WORK ITEM:
Wherever "computer" appears in the records below, copy the line that holds it.

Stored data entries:

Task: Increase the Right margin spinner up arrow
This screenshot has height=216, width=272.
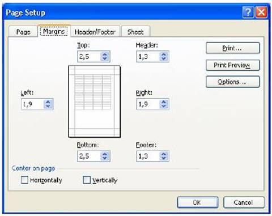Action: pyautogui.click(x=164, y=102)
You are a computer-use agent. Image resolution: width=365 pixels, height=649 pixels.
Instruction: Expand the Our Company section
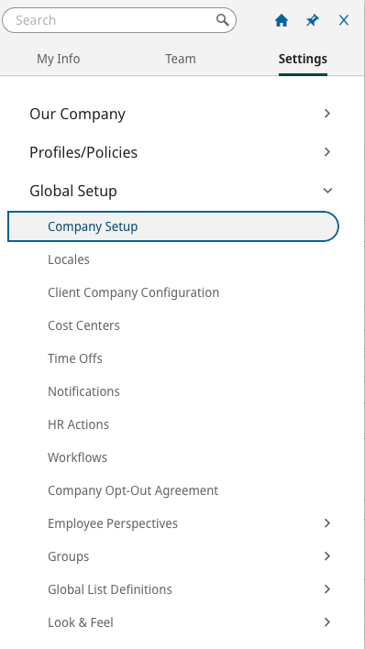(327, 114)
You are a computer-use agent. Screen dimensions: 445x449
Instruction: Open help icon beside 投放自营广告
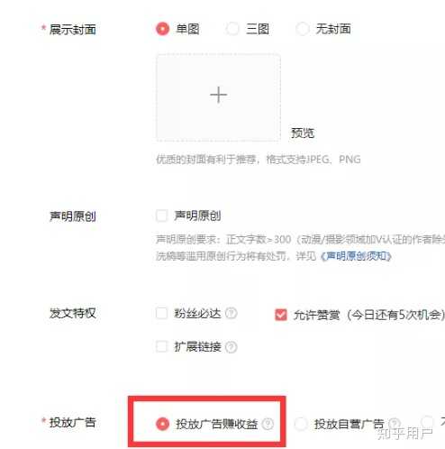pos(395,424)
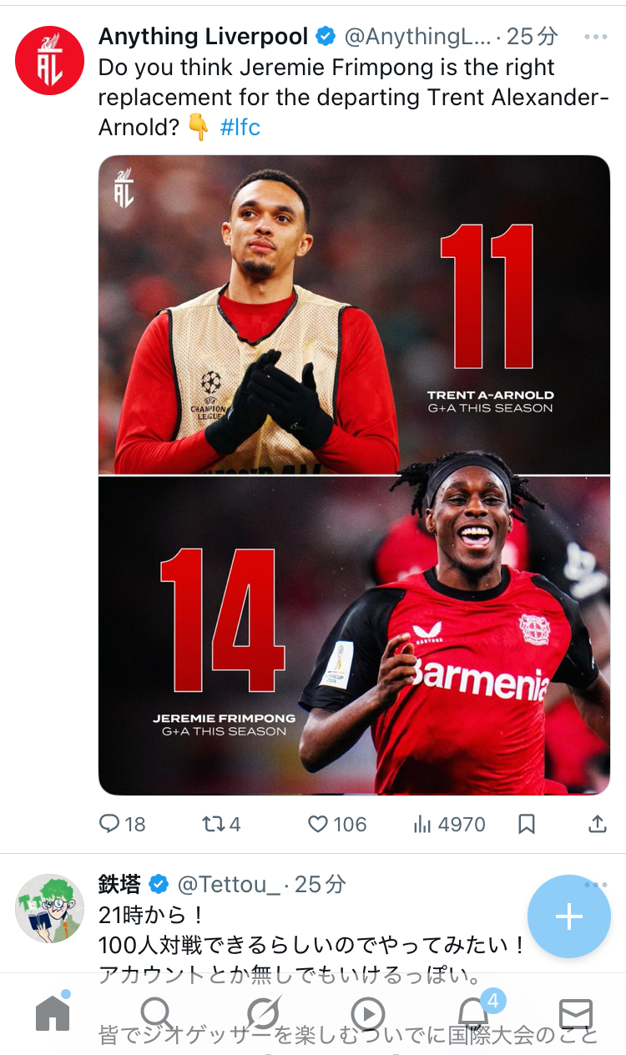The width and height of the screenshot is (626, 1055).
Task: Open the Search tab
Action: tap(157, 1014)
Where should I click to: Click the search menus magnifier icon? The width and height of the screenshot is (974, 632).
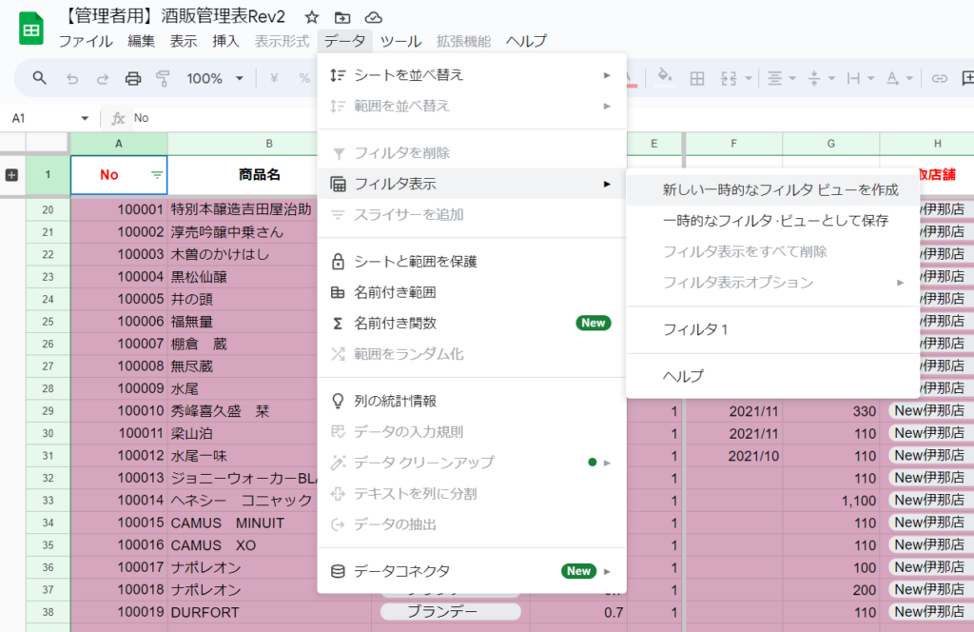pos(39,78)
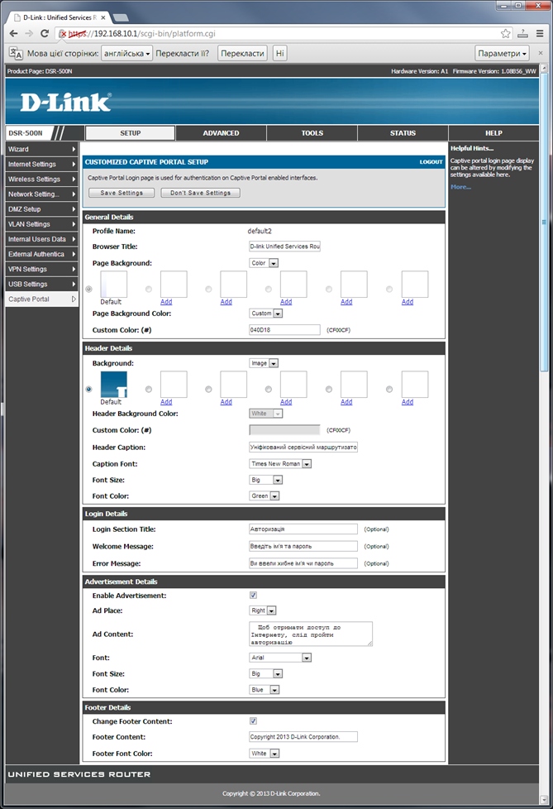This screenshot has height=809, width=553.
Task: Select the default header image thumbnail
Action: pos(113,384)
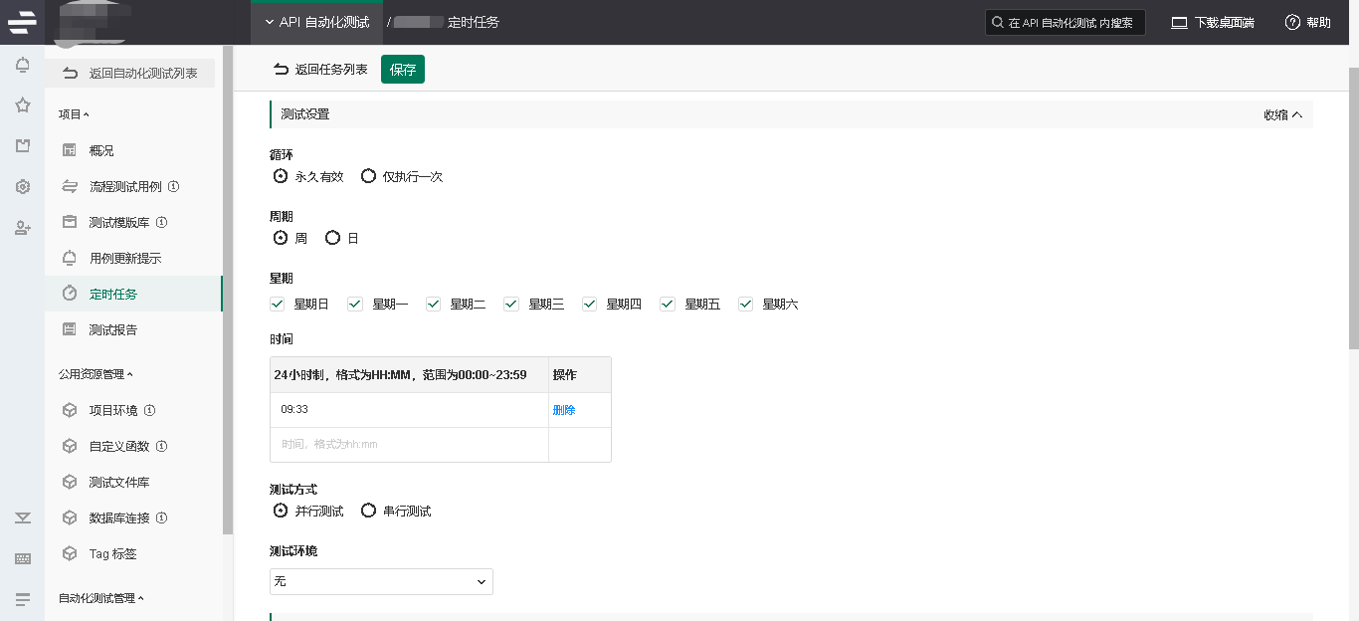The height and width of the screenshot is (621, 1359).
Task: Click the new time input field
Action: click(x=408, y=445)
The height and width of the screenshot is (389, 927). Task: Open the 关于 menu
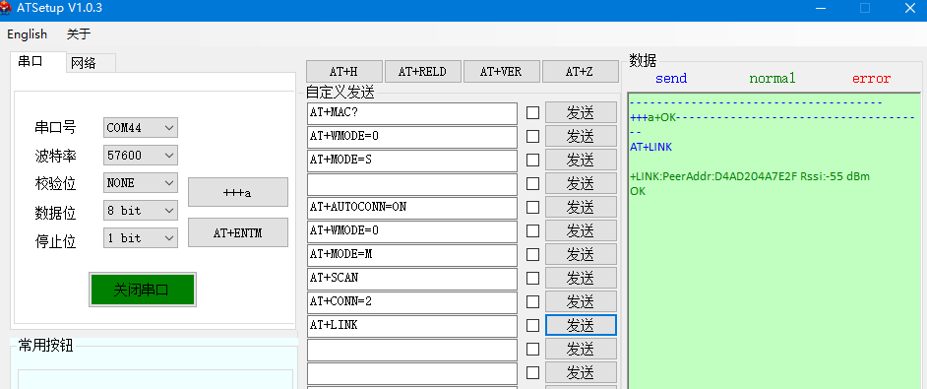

RESPONSE TO THE EXERCISE:
You are a computer-use agent. Image resolution: width=365 pixels, height=649 pixels.
You are a computer-use agent. Screen dimensions: 445x449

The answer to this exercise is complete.